ETOPS - Bimotores cruzando os oceanos

“Arte poética”, de Adília Lopes

 
Escrever um poema
é como apanhar um peixe
com as mãos
nunca pesquei assim um peixe
mas posso falar assim
sei que nem tudo o que vem às mãos
é peixe
o peixe debate-se
tenta escapar-se
escapa-se
eu persisto
luto corpo a corpo
com o peixe
ou morremos os dois
ou nos salvamos os dois
tenho de estar atenta
tenho medo de não chegar ao fim
é uma questão de vida ou morte
quando chego ao fim
descubro que precisei de apanhar o peixe
para me livrar do peixe
livro-me do peixe com o alívio
que não sei dizer
 
            Esta composição poética tem como tema o ato de escrita, definido a partir de uma comparação estabelecida entre o poeta e um pescador que pretende “apanhar um peixe / com as mãos”.
            Segundo o sujeito poético, o poeta necessita de ter atenção e cuidado com as palavras, tal como o pescador necessita de muita atenção para pescar o peixe.
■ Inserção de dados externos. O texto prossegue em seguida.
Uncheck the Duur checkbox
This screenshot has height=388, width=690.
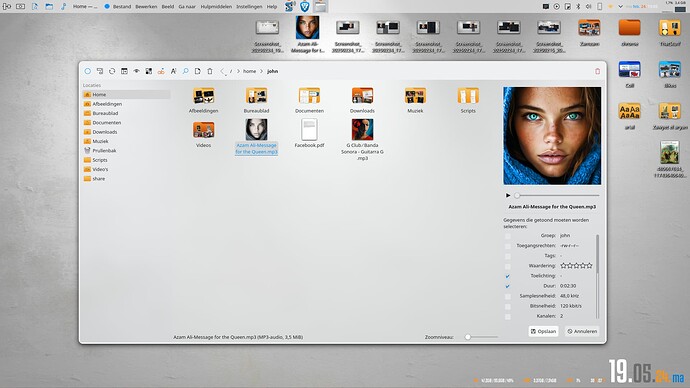pyautogui.click(x=507, y=286)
            A metáfora do peixe traduz o trabalho necessário durante o ato de escrita, visto que as palavras, “agindo como peixes”, são escorregadias e fugidias. O instrumento do pescador é a cana, enquanto o do poeta são as palavras, pelo que é necessário que o sujeito esteja sempre atento a elas. Para que a palavra não escape das suas mãos, é preciso ter cuidado em cada movimento, a cada verso. Tal como o pescar à mão é complexo, pois o peixe “debate-se / tenta escapar-se / escapa-se”, o poeta necessita também de persistir e lutar com as palavras para elaborar o poema.
            A ideia de luta é traduzida também pela estrutura formal do poema. De facto, a composição é constituída por uma única estrofe, constituída por 23 versos alternados, contribuindo, assim, para a construção da imagem de um peixe que, no instante em que parece estar preso entre as mãos do pescador, logo de seguida parecer escapar. Esta imagem é, pois, sugerida pela alternância de versos curtos (a maioria dos ímpares) e longos (os pares), bem como à concentração de versos mais pequenos, constituídos, no máximo, por três palavras, ocupando uma posição central no poema (versos 7 a 13).
            Deste modo, o sujeito poético sugere que o poema é o resultado de um trabalho árduo, que demanda esforço físico (“eu persisto / luto corpo a corpo / com o peixe”) e paciência. Esta luta constitui uma espécie de questão de vida ou morte.
            Assim, para o poeta, que luta com as palavras, existe apenas uma saída: a morte ou a salvação – “ou morremos os dois / ou nos salvamos os dois”. No fundo, o que está em causa neste poema é o ato de escrita poética, temática abordada por diferentes escritores, sendo o mais célebre Fernando Pessoa e o seu “Autopsicografia”. Durante esse ato, o sujeito poético/poeta necessita de estar atento e concentrado e ser persistente, já que as palavras são escorregadias, como a imagem do peixe sugere, o que implica a tal atenção, precaução e persistência.
            Por outro lado, estas imagens vêm realçar a importância do trabalho com as mãos no ato de criação poética/artística, que exige uma determinada agilidade manual. Com efeito, o poeta necessita de selecionar adequadamente as palavras, as quais constituem a sua matéria-prima, que se materializam e tornam concretas quando são postas no papel. Tudo isto evidencia o “jogo perigoso” em que o poeta se vê envolvido durante o ato de criação poética, bem visível na imagem sôfrega de alguém a tentar apanhar um peixe com as mãos, o qual teima em escorregar e tentar escapar-lhe.